Doris hesitated, her face showing plainly how she dreaded acknowledging even to herself the possibility of his not improving.
“He eats better now, and he can sit up.”
“But he looks awful. I get goose pimples when I look at him sometimes. His eyes look as if they were gazing away off at some land we couldn’t see.”
“Jean Craig, how can you say that?”
“Hush, don’t let Mother hear,” cautioned Jean anxiously. “I had to tell somebody. I think of it all the time.”
“Well, don’t think of it. That’s like sticking pins in a wax statue back in the Middle Ages, and saying, ‘He’s going to die, he’s going to die,’ all the time. He’s getting better.”
Jean was silent. She felt worried, but if Doris refused to listen to her, there was nobody left except Becky.

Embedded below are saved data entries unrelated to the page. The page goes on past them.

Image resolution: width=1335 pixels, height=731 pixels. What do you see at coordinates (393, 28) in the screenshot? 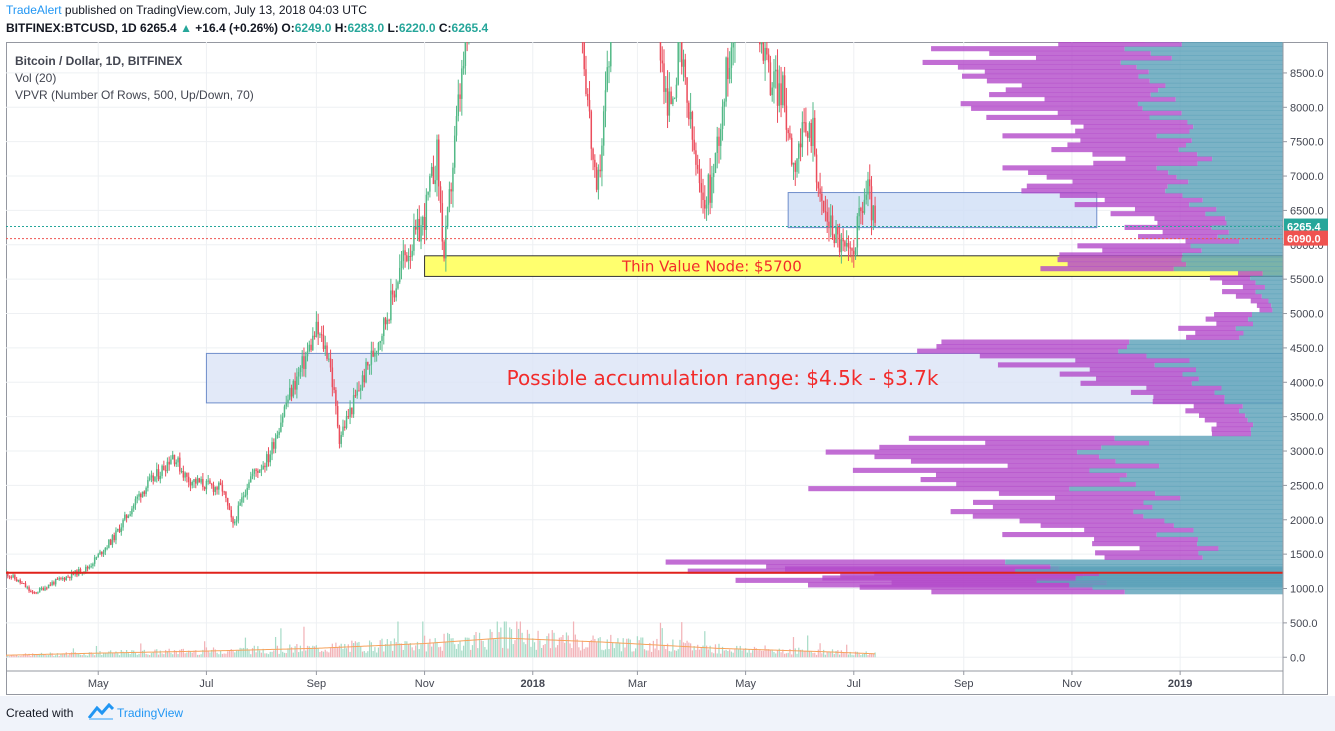
I see `low-label: L:` at bounding box center [393, 28].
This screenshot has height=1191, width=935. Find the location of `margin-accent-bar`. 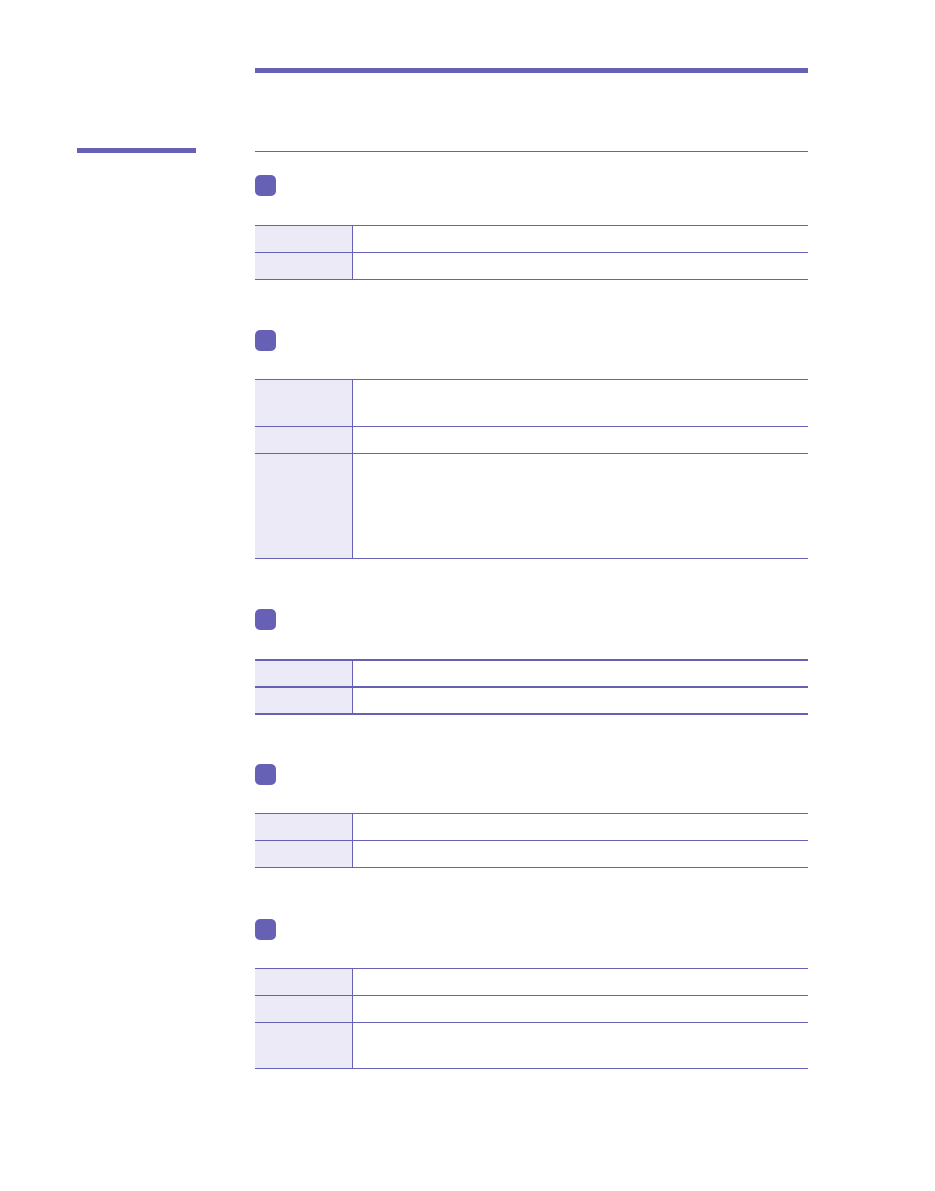

margin-accent-bar is located at coordinates (136, 150).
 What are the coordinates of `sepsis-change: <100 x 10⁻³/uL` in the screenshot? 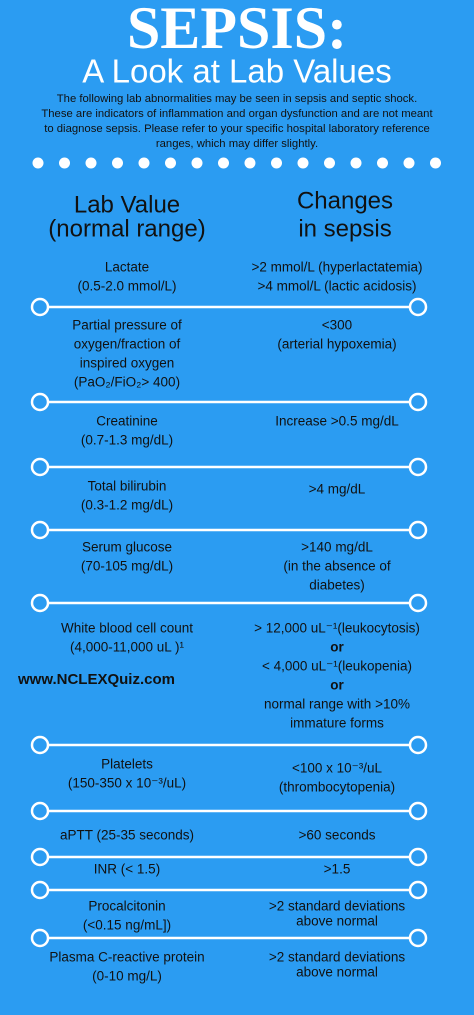 It's located at (338, 768).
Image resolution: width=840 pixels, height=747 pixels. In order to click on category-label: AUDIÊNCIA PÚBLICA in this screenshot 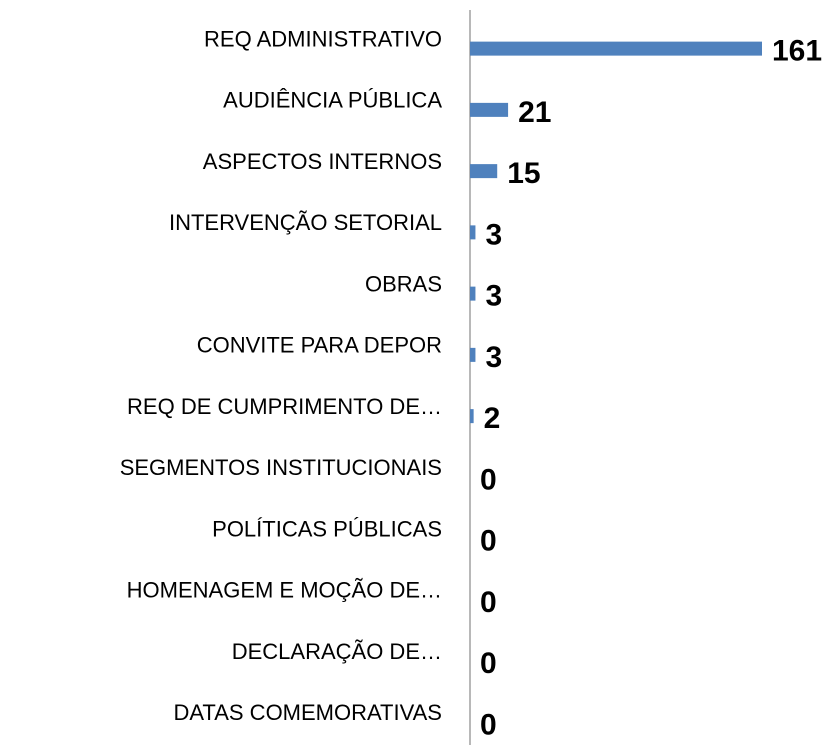, I will do `click(332, 100)`.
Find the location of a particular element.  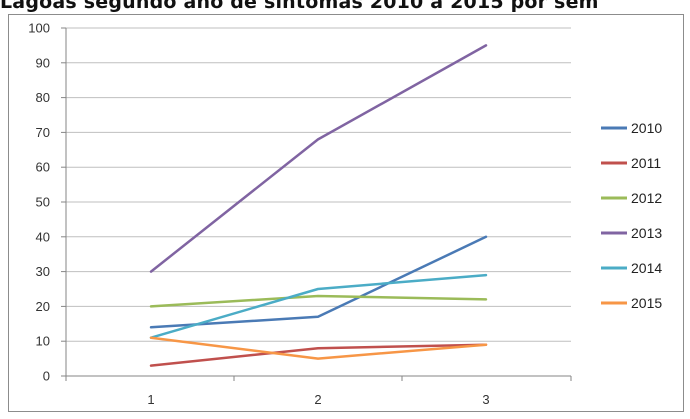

Somehow, at every emergency Becky seemed to be the one hope these days, unfailing and unfearing. Dauntless and cheerful, she rode over every obstacle.
But when Jean found an opportunity of speaking to her of her father, Rebecca’s face looked oddly passive.
“We’re all in the Lord’s hands, Jeannie,” she said. “Trust and obey, you know. There are lots worse things than passing over Jordan, but we’ve just got that notion in our heads that we don’t want to let any of our beloved ones take the voyage. Tom’s weak, I know, and he ain’t mending so fast as I’d hoped for, but he’s gained. That’s something. You’ve been up here only a couple of months. It took longer than that to break him down, and it may take years of peace and rest to build him up. Let’s be patient. Dr. Gallup seems to think he’s got a good deal more than an even chance.”